Following Galaxy Entertainment’s financial results, UBS said there have been some signs of gradual stabilisation in mass segment revenue in recent weeks but it is too early to call it a “trend.”
“This is especially true for the mass segment, where management noted mass Buy-Ins in the last 3-6 weeks (i.e. from late Q1) have shown some decent numbers, although it is "too early to call a trend".
“We see this as an encouraging sign, though we caution that industry-wide daily GGR so far in Apr at MOP610m is >10% lower than Feb-Mar average. This might mean recent industry weakness has been driven more by VIP segment or hold issues – we think Galaxy's overall market share in Apr has been lower/consistent with Feb-Mar,” analyst Anthony Wong said in a note.

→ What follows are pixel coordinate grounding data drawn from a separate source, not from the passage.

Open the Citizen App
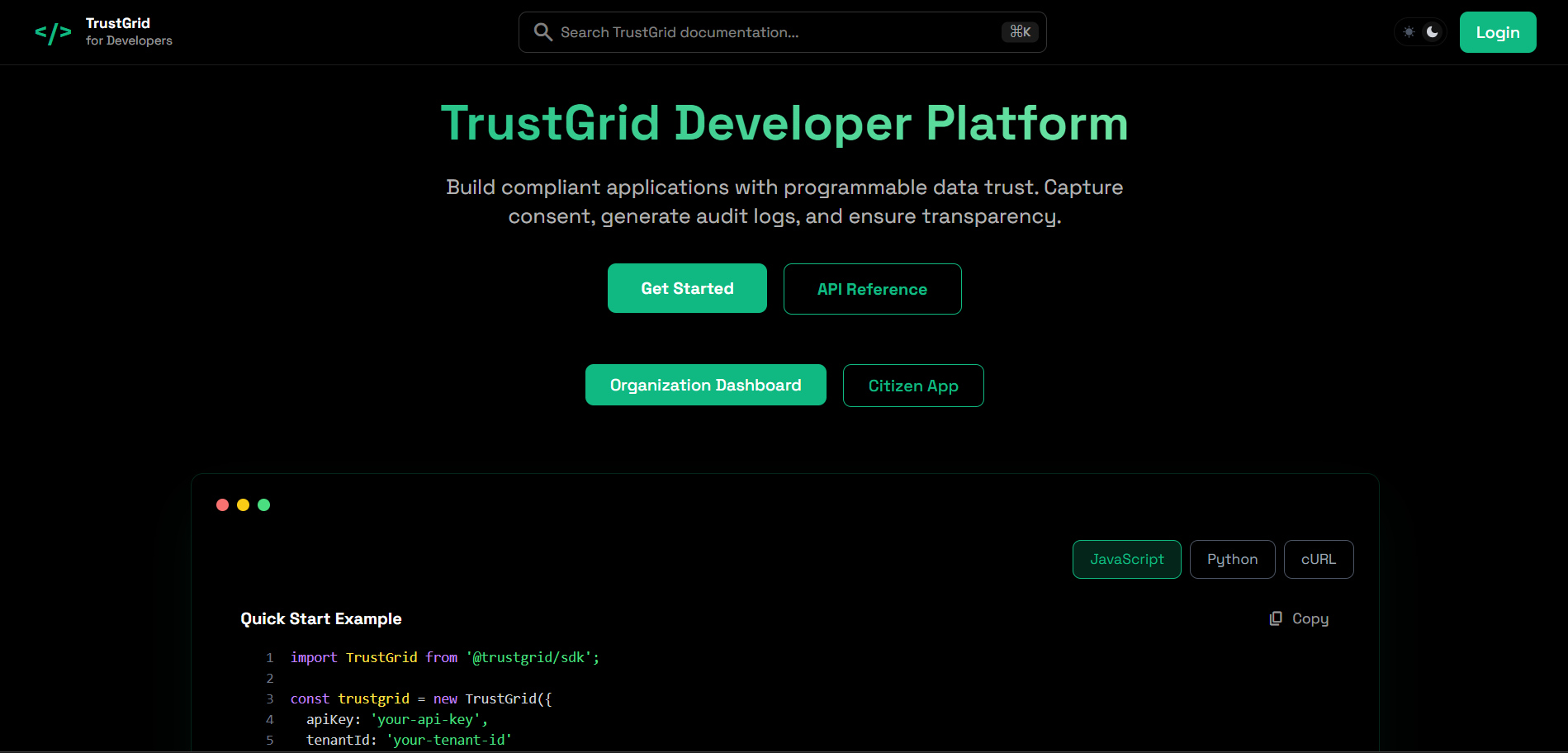Screen dimensions: 1568x753 (912, 386)
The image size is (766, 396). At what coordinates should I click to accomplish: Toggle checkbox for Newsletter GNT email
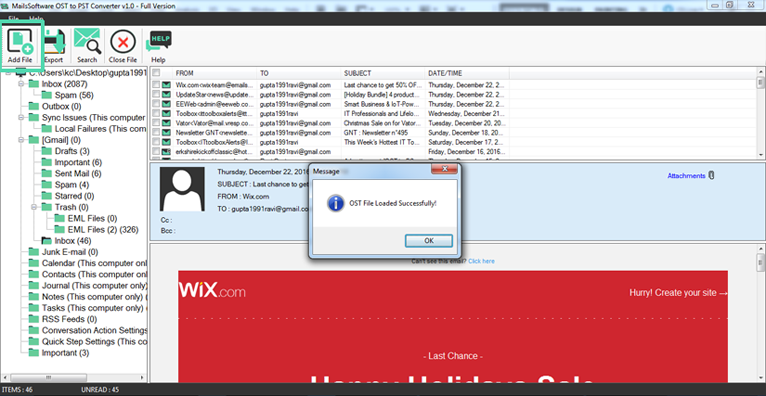(155, 132)
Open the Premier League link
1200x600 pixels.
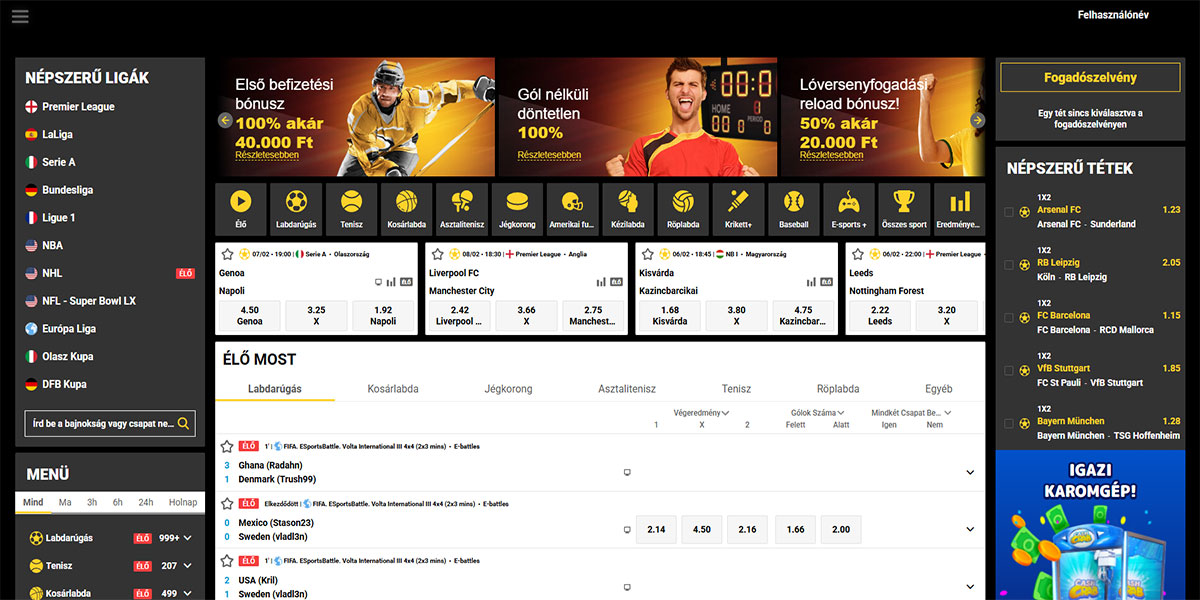78,107
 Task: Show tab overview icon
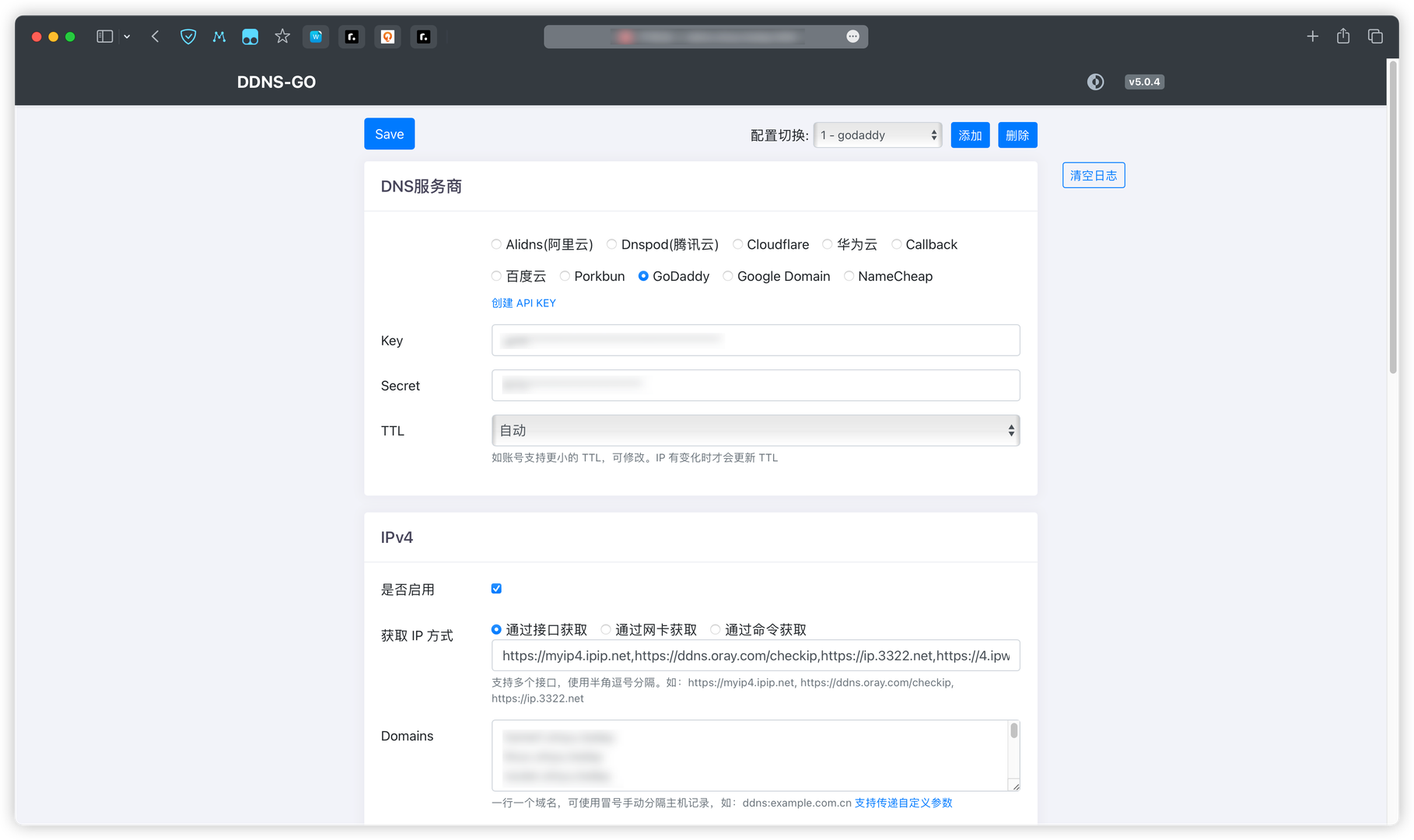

GEG’s 15Q1 EBITDA drop of 40 percent to HK$2.30 billion was inline with UBS’ and consensus estimates of HK$2.29 billion, Wong said.
“Better operating results in StarWorld/Galaxy Macau were driven by higher mass in business mix than expected – group mass revenue -15% YoY/+4% QoQ, higher than our forecasts of -18%/+1%; meanwhile group-wide VIP rolling volume was -43% YoY/-24% QoQ, inline with our forecasts.”
The analyst added that GEG’s hotel occupancy was lower than expected.
Separately, hotel occupancy at StarWorld/Galaxy Macau at 93%/95% in Q1 is lower than expected (though Apr to date rooms are full according to mgmt.), highlighting weak demand from overnight visitors.